> _SOURCE RECORDS_
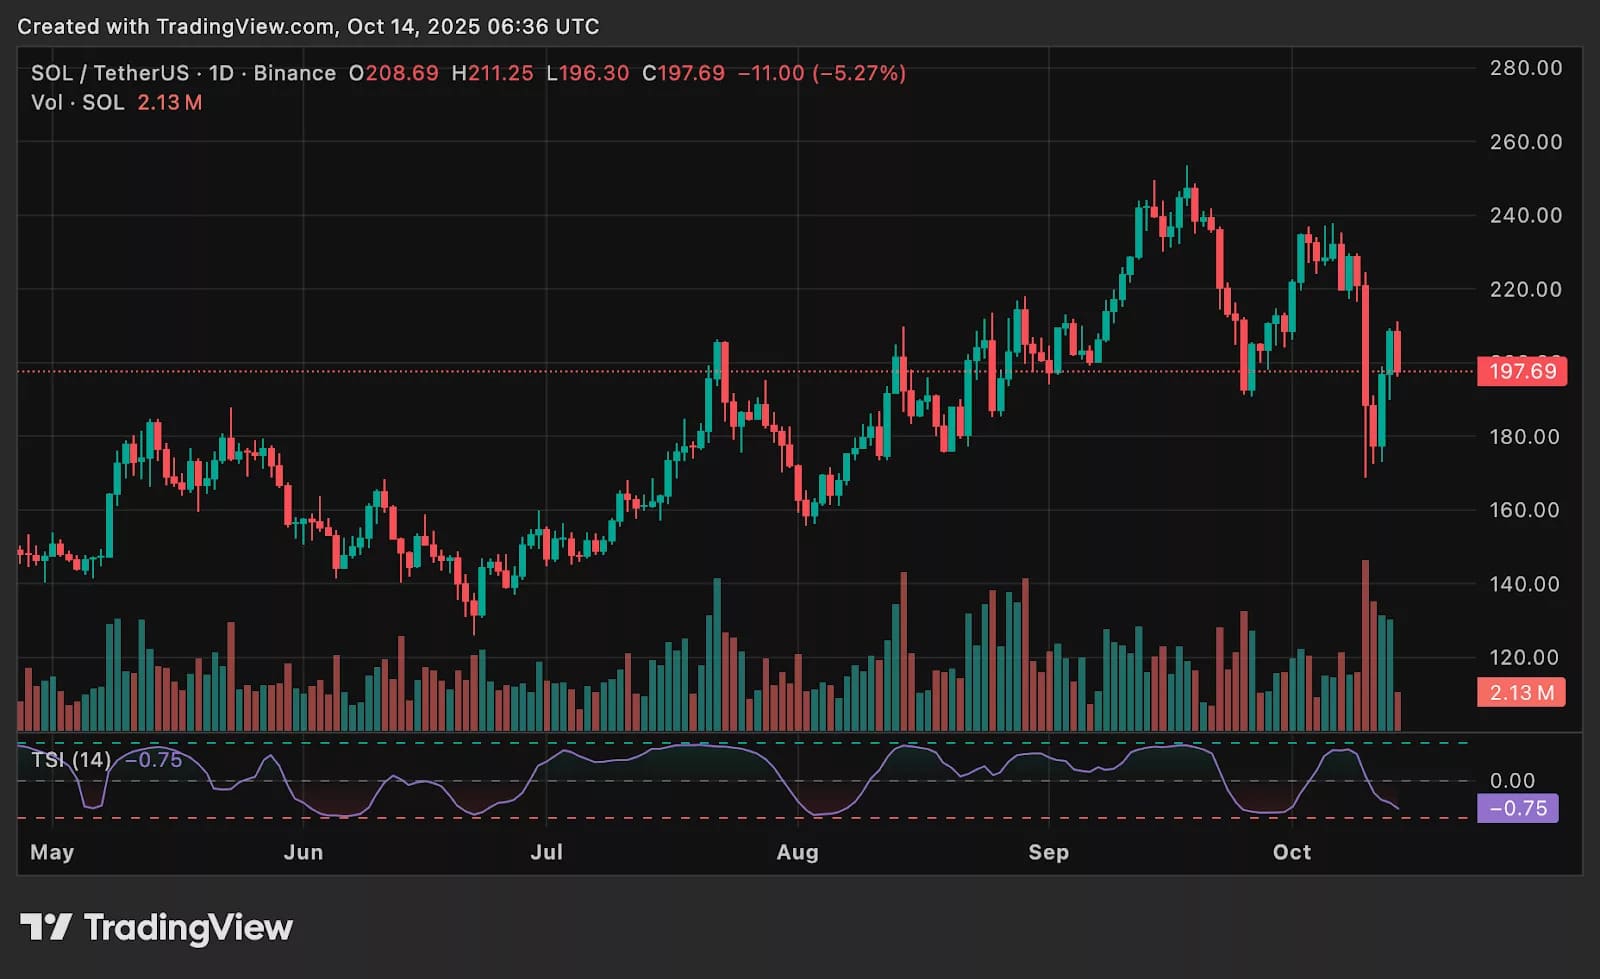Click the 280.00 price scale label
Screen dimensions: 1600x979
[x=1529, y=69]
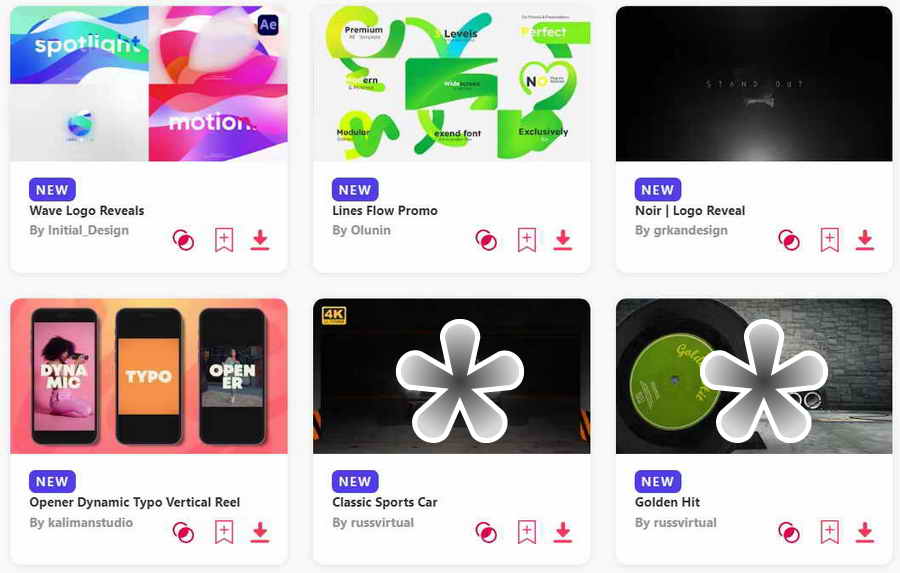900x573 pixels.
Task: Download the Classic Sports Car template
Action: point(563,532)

> _OBJECTIVE_
Copy every line of the records above word for word, but leave the pictures out.

> _RESULT BELOW_
Click the 280.00 price scale label
Screen dimensions: 1600x979
[x=1529, y=69]
900x573 pixels.
Task: Download the Classic Sports Car template
Action: point(563,532)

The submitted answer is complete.